__HOW TO COMPLETE THIS TASK__:
Retype the data exactly. Spelling and punctuation stay as they are.

+-------+

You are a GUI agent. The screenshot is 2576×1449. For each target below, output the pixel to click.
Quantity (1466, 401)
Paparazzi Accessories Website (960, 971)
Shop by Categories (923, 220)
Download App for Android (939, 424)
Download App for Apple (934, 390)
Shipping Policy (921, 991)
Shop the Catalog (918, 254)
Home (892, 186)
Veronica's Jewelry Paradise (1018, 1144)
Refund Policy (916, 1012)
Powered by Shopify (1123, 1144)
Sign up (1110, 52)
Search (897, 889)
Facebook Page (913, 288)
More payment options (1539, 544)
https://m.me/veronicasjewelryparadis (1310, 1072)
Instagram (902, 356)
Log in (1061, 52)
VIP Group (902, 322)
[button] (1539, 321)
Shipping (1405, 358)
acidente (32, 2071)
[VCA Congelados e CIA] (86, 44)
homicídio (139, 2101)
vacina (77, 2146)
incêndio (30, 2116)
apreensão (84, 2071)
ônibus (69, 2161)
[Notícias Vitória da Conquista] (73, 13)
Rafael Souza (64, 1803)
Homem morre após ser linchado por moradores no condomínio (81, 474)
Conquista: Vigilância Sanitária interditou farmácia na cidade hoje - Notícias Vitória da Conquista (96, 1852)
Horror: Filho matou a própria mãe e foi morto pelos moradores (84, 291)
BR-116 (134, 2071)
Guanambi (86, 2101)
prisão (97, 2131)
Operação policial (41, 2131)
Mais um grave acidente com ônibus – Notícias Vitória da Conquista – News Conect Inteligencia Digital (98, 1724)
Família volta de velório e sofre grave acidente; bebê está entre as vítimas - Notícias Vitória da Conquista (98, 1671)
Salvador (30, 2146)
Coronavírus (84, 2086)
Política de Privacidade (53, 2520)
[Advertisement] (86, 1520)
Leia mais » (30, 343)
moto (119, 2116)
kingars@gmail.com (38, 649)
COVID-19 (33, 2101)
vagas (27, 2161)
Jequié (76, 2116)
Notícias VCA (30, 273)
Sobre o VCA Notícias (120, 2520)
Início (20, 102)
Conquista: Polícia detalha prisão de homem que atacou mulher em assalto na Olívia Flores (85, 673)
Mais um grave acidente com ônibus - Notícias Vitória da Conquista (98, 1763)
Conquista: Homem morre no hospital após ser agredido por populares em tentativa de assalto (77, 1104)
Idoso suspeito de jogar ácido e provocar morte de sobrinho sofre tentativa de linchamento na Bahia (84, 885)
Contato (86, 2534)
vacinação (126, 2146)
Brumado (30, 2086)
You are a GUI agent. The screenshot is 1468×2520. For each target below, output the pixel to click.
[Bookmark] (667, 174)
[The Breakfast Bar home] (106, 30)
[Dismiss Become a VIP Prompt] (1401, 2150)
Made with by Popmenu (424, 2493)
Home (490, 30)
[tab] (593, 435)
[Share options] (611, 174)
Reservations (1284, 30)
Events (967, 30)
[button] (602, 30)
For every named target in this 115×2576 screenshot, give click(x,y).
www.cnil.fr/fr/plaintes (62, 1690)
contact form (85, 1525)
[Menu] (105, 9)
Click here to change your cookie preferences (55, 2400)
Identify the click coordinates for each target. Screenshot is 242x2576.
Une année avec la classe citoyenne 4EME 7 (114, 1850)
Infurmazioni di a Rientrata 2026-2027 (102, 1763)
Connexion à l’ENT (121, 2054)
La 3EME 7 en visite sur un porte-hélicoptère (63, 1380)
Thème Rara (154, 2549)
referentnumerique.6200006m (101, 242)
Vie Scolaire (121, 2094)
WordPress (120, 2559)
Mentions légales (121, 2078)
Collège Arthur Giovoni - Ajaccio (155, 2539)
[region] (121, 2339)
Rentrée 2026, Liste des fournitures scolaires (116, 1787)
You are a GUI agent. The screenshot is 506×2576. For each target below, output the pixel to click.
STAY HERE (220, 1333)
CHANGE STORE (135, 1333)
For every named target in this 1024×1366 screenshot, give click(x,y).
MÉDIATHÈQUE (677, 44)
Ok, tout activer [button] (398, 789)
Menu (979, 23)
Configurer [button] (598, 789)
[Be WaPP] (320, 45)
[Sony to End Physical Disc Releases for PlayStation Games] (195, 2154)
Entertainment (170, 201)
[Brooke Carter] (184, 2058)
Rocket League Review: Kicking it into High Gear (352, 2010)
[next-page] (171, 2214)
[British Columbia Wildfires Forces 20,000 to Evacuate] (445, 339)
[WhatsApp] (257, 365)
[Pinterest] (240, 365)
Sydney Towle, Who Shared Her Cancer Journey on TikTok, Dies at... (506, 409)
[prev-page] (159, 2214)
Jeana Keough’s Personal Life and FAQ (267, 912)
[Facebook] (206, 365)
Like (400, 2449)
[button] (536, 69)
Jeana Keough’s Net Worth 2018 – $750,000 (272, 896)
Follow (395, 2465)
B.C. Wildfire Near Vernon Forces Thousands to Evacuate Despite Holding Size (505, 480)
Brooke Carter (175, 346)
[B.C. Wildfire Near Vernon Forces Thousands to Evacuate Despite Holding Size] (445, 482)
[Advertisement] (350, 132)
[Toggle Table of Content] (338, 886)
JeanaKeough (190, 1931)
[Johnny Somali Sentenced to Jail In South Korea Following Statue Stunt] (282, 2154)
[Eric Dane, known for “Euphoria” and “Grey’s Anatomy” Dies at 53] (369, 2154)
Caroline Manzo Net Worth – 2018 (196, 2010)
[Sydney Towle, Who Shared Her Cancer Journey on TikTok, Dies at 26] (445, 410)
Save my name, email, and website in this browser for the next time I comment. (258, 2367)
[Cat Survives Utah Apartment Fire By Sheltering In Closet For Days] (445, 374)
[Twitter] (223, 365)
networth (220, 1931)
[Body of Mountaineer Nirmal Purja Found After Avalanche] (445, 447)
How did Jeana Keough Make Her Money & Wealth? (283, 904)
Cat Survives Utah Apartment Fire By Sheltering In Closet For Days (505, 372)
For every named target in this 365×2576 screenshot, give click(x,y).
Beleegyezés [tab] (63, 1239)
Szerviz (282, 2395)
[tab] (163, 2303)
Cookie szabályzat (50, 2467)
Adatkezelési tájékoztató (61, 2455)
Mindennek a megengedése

+-------+

__TASK OUTPUT__:
You are a GUI agent. The screenshot is 2576×1449. For each target below, output the pixel to click.
Quantity (1466, 401)
Paparazzi Accessories Website (960, 971)
Shop by Categories (923, 220)
Download App for Android (939, 424)
Download App for Apple (934, 390)
Shipping Policy (921, 991)
Shop the Catalog (918, 254)
Home (892, 186)
Veronica's Jewelry Paradise (1018, 1144)
Refund Policy (916, 1012)
Powered by Shopify (1123, 1144)
Sign up (1110, 52)
Search (897, 889)
Facebook Page (913, 288)
More payment options (1539, 544)
https://m.me/veronicasjewelryparadis (1310, 1072)
Instagram (902, 356)
Log in (1061, 52)
VIP Group (902, 322)
[button] (1539, 321)
Shipping (1405, 358)
acidente (32, 2071)
[VCA Congelados e CIA] (86, 44)
homicídio (139, 2101)
vacina (77, 2146)
incêndio (30, 2116)
apreensão (84, 2071)
ônibus (69, 2161)
[Notícias Vitória da Conquista] (73, 13)
Rafael Souza (64, 1803)
Homem morre após ser linchado por moradores no condomínio (81, 474)
Conquista: Vigilância Sanitária interditou farmácia na cidade hoje - Notícias Vitória da Conquista (96, 1852)
Horror: Filho matou a própria mãe e foi morto pelos moradores (84, 291)
BR-116 (134, 2071)
Guanambi (86, 2101)
prisão (97, 2131)
Operação policial (41, 2131)
Mais um grave acidente com ônibus – Notícias Vitória da Conquista – News Conect Inteligencia Digital (98, 1724)
Família volta de velório e sofre grave acidente; bebê está entre as vítimas - Notícias Vitória da Conquista (98, 1671)
Salvador (30, 2146)
Coronavírus (84, 2086)
Política de Privacidade (53, 2520)
[Advertisement] (86, 1520)
Leia mais » (30, 343)
moto (119, 2116)
kingars@gmail.com (38, 649)
COVID-19 (33, 2101)
vagas (27, 2161)
Jequié (76, 2116)
Notícias VCA (30, 273)
Sobre o VCA Notícias (120, 2520)
Início (20, 102)
Conquista: Polícia detalha prisão de homem que atacou mulher em assalto na Olívia Flores (85, 673)
Mais um grave acidente com ônibus - Notícias Vitória da Conquista (98, 1763)
Conquista: Homem morre no hospital após ser agredido por populares em tentativa de assalto (77, 1104)
Idoso suspeito de jogar ácido e provocar morte de sobrinho sofre tentativa de linchamento na Bahia (84, 885)
Contato (86, 2534)
vacinação (126, 2146)
Brumado (30, 2086)
You are a GUI agent. The screenshot is 1468×2520. For each target below, output the pixel to click.
[Bookmark] (667, 174)
[The Breakfast Bar home] (106, 30)
[Dismiss Become a VIP Prompt] (1401, 2150)
Made with by Popmenu (424, 2493)
Home (490, 30)
[tab] (593, 435)
[Share options] (611, 174)
Reservations (1284, 30)
Events (967, 30)
[button] (602, 30)
For every named target in this 115×2576 screenshot, give click(x,y).
www.cnil.fr/fr/plaintes (62, 1690)
contact form (85, 1525)
[Menu] (105, 9)
Click here to change your cookie preferences (55, 2400)
Identify the click coordinates for each target. Screenshot is 242x2576.
Une année avec la classe citoyenne 4EME 7 (114, 1850)
Infurmazioni di a Rientrata 2026-2027 (102, 1763)
Connexion à l’ENT (121, 2054)
La 3EME 7 en visite sur un porte-hélicoptère (63, 1380)
Thème Rara (154, 2549)
referentnumerique.6200006m (101, 242)
Vie Scolaire (121, 2094)
WordPress (120, 2559)
Mentions légales (121, 2078)
Collège Arthur Giovoni - Ajaccio (155, 2539)
[region] (121, 2339)
Rentrée 2026, Liste des fournitures scolaires (116, 1787)
You are a GUI agent. The screenshot is 506×2576. For each target below, output the pixel to click.
STAY HERE (220, 1333)
CHANGE STORE (135, 1333)
For every named target in this 1024×1366 screenshot, give click(x,y).
MÉDIATHÈQUE (677, 44)
Ok, tout activer [button] (398, 789)
Menu (979, 23)
Configurer [button] (598, 789)
[Be WaPP] (320, 45)
[Sony to End Physical Disc Releases for PlayStation Games] (195, 2154)
Entertainment (170, 201)
[Brooke Carter] (184, 2058)
Rocket League Review: Kicking it into High Gear (352, 2010)
[next-page] (171, 2214)
[British Columbia Wildfires Forces 20,000 to Evacuate] (445, 339)
[WhatsApp] (257, 365)
[Pinterest] (240, 365)
Sydney Towle, Who Shared Her Cancer Journey on TikTok, Dies at... (506, 409)
[prev-page] (159, 2214)
Jeana Keough’s Personal Life and FAQ (267, 912)
[Facebook] (206, 365)
Like (400, 2449)
[button] (536, 69)
Jeana Keough’s Net Worth 2018 – $750,000 (272, 896)
Follow (395, 2465)
B.C. Wildfire Near Vernon Forces Thousands to Evacuate Despite Holding Size (505, 480)
Brooke Carter (175, 346)
[B.C. Wildfire Near Vernon Forces Thousands to Evacuate Despite Holding Size] (445, 482)
[Advertisement] (350, 132)
[Toggle Table of Content] (338, 886)
JeanaKeough (190, 1931)
[Johnny Somali Sentenced to Jail In South Korea Following Statue Stunt] (282, 2154)
[Eric Dane, known for “Euphoria” and “Grey’s Anatomy” Dies at 53] (369, 2154)
Caroline Manzo Net Worth – 2018 (196, 2010)
[Sydney Towle, Who Shared Her Cancer Journey on TikTok, Dies at 26] (445, 410)
Save my name, email, and website in this browser for the next time I comment. (258, 2367)
[Cat Survives Utah Apartment Fire By Sheltering In Closet For Days] (445, 374)
[Twitter] (223, 365)
networth (220, 1931)
[Body of Mountaineer Nirmal Purja Found After Avalanche] (445, 447)
How did Jeana Keough Make Her Money & Wealth? (283, 904)
Cat Survives Utah Apartment Fire By Sheltering In Closet For Days (505, 372)
For every named target in this 365×2576 screenshot, give click(x,y).
Beleegyezés [tab] (63, 1239)
Szerviz (282, 2395)
[tab] (163, 2303)
Cookie szabályzat (50, 2467)
Adatkezelési tájékoztató (61, 2455)
Mindennek a megengedése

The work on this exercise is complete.